*** Data under study ***
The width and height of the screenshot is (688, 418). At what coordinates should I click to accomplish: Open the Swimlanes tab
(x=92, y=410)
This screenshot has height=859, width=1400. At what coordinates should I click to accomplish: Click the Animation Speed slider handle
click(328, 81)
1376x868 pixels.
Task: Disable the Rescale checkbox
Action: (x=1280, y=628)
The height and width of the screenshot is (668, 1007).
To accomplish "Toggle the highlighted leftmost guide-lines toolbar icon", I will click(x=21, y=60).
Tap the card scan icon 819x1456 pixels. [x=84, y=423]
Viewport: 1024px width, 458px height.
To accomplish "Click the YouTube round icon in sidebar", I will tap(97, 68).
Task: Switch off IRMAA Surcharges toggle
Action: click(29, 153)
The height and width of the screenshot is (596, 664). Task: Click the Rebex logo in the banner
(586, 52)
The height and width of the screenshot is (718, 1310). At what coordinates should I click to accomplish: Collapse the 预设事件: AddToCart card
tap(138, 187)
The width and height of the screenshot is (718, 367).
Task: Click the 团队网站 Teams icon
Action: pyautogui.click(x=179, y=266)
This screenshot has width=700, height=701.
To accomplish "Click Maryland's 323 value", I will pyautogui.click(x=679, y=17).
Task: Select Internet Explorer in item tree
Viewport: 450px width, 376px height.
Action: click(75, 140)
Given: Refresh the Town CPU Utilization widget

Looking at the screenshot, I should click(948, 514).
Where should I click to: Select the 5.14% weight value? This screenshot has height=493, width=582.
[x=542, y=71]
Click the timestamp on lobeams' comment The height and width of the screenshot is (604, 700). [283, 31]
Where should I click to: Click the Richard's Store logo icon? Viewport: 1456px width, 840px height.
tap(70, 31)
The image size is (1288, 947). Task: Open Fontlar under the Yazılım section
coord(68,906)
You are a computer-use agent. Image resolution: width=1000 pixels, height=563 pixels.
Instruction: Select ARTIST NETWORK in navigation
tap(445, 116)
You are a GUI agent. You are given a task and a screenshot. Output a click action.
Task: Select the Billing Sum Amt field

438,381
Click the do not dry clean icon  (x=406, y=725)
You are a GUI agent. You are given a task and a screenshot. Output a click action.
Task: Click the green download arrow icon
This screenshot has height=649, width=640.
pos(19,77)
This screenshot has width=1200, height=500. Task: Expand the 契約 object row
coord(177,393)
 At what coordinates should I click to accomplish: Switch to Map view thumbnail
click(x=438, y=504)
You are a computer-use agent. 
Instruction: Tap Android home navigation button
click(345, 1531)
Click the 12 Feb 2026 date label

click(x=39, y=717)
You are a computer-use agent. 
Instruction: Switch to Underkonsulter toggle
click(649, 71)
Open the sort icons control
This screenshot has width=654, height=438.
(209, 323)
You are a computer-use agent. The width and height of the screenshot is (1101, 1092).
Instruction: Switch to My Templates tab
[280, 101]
***
[Exercise details] Give back the data above exactly as it appears.

[Written response]
The width and height of the screenshot is (688, 418). At what coordinates should I click to accomplish: Open the Swimlanes tab
(x=92, y=410)
This screenshot has height=859, width=1400. At what coordinates should I click to accomplish: Click the Animation Speed slider handle
click(328, 81)
1376x868 pixels.
Task: Disable the Rescale checkbox
Action: (x=1280, y=628)
The height and width of the screenshot is (668, 1007).
To accomplish "Toggle the highlighted leftmost guide-lines toolbar icon", I will click(x=21, y=60).
Tap the card scan icon 819x1456 pixels. [x=84, y=423]
Viewport: 1024px width, 458px height.
To accomplish "Click the YouTube round icon in sidebar", I will tap(97, 68).
Task: Switch off IRMAA Surcharges toggle
Action: click(29, 153)
The height and width of the screenshot is (596, 664). Task: Click the Rebex logo in the banner
(586, 52)
The height and width of the screenshot is (718, 1310). At what coordinates should I click to accomplish: Collapse the 预设事件: AddToCart card
tap(138, 187)
The width and height of the screenshot is (718, 367).
Task: Click the 团队网站 Teams icon
Action: pyautogui.click(x=179, y=266)
This screenshot has width=700, height=701.
To accomplish "Click Maryland's 323 value", I will pyautogui.click(x=679, y=17).
Task: Select Internet Explorer in item tree
Viewport: 450px width, 376px height.
Action: click(75, 140)
Given: Refresh the Town CPU Utilization widget

Looking at the screenshot, I should click(948, 514).
Where should I click to: Select the 5.14% weight value? This screenshot has height=493, width=582.
[x=542, y=71]
Click the timestamp on lobeams' comment The height and width of the screenshot is (604, 700). [283, 31]
Where should I click to: Click the Richard's Store logo icon? Viewport: 1456px width, 840px height.
tap(70, 31)
The image size is (1288, 947). Task: Open Fontlar under the Yazılım section
coord(68,906)
You are a computer-use agent. Image resolution: width=1000 pixels, height=563 pixels.
Instruction: Select ARTIST NETWORK in navigation
tap(445, 116)
You are a GUI agent. You are given a task and a screenshot. Output a click action.
Task: Select the Billing Sum Amt field

438,381
Click the do not dry clean icon  (x=406, y=725)
You are a GUI agent. You are given a task and a screenshot. Output a click action.
Task: Click the green download arrow icon
This screenshot has height=649, width=640.
pos(19,77)
This screenshot has width=1200, height=500. Task: Expand the 契約 object row
coord(177,393)
 At what coordinates should I click to accomplish: Switch to Map view thumbnail
click(x=438, y=504)
You are a computer-use agent. 
Instruction: Tap Android home navigation button
click(345, 1531)
Click the 12 Feb 2026 date label

click(x=39, y=717)
You are a computer-use agent. 
Instruction: Switch to Underkonsulter toggle
click(649, 71)
Open the sort icons control
This screenshot has width=654, height=438.
(209, 323)
You are a computer-use agent. The width and height of the screenshot is (1101, 1092).
Instruction: Switch to My Templates tab
[280, 101]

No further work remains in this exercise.